Richard Branson: Virgin Galactic Will 'Not Push On Blindly' After Crash

Richard Branson: Virgin Galactic Will 'Not Push On Blindly' After Crash

Virgin Galactic founder Richard Branson on Saturday cast doubt on the future of his commercial space tourism company.

A day after the pilot of a Virgin Galactic rocket plane died in a crash and another was injured during a test flight, the billionaire vowed to investigate the accident and said he "would like to see the dream living on."

"We would love to finish what we started some years ago," Branson said at a press conference in California. "I think pretty well all our astronauts would love to finish it, and would love to go to space."

The National Transportation Safety Board opened an investigation on Saturday into what caused the SpaceShipTwo shuttle to crash, seriously injuring one pilot and killing 39-year-old Michael Alsbury. Founded in 2004, Virgin Galactic is working to provide suborbital spaceflight to tourists and scientists.

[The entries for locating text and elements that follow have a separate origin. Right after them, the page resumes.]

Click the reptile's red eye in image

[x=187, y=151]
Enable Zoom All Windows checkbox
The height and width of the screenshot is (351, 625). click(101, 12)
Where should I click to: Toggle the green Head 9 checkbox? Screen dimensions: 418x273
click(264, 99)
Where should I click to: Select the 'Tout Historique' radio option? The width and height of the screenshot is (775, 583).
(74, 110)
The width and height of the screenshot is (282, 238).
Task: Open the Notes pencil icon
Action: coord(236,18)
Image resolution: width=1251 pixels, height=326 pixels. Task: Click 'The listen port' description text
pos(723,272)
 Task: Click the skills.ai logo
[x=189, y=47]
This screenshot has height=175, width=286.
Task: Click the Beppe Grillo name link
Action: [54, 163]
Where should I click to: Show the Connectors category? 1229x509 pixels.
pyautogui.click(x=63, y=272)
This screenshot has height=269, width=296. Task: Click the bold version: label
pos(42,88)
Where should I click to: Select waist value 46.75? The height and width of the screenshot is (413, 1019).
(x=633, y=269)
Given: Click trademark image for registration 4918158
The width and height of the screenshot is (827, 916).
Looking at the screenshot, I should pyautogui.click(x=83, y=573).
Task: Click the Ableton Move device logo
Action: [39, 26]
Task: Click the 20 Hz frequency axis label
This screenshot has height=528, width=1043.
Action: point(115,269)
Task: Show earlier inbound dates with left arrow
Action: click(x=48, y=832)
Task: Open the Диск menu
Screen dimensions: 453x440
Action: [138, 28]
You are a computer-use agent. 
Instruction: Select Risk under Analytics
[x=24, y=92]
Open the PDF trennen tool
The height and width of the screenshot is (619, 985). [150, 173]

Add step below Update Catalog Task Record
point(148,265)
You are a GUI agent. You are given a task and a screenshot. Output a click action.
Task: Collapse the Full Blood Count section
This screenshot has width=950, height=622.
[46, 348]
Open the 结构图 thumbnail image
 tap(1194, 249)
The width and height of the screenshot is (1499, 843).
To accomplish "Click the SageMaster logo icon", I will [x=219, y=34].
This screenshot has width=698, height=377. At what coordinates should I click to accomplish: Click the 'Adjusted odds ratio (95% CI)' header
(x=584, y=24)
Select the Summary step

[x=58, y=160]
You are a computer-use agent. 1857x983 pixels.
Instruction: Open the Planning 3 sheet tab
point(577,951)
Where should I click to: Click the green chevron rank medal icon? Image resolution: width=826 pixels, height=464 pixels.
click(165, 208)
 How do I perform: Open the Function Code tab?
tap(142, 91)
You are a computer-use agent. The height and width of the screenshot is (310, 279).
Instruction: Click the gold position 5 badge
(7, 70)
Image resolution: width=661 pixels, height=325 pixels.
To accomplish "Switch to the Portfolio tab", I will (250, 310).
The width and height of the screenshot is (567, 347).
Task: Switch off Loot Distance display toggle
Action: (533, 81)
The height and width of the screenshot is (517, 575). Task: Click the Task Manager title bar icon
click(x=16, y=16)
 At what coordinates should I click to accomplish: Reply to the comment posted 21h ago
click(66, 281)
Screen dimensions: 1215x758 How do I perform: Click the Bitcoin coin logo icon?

The accident on Friday underscores the dangers facing the nascent space travel industry, led in recent years by Branson and billionaire SpaceX founder Elon Musk.

On Tuesday, an unmanned Antares rocket exploded six seconds after liftoff from NASA's Wallops Island launch pad in Virginia. The rocket was ferrying supplies to the International Space Station.


A GIF of the Antares rocket exploding after takeoff.

No one was hurt in Tuesday's explosion, but shares in the company that developed the rocket, Orbital Sciences Corporation, plummeted afterward. The company said it would investigate what went wrong.

"It's a real setback to the idea that lots of people are going to be taking joyrides into the fringes of outer space any time soon," John Logsdon, a retired space policy director at George Washington University, told the Associated Press. "There were a lot of people who believed that the technology to carry people is safely at hand."

On Saturday, Branson appeared somber as he told reporters Virgin Galactic, the space-travel arm of his business empire, would "not push on blindly."

"We owe it to our test pilots to figure out what went wrong," the British mogul said. "If we can overcome it, we'll make absolutely certain that the dream lives on."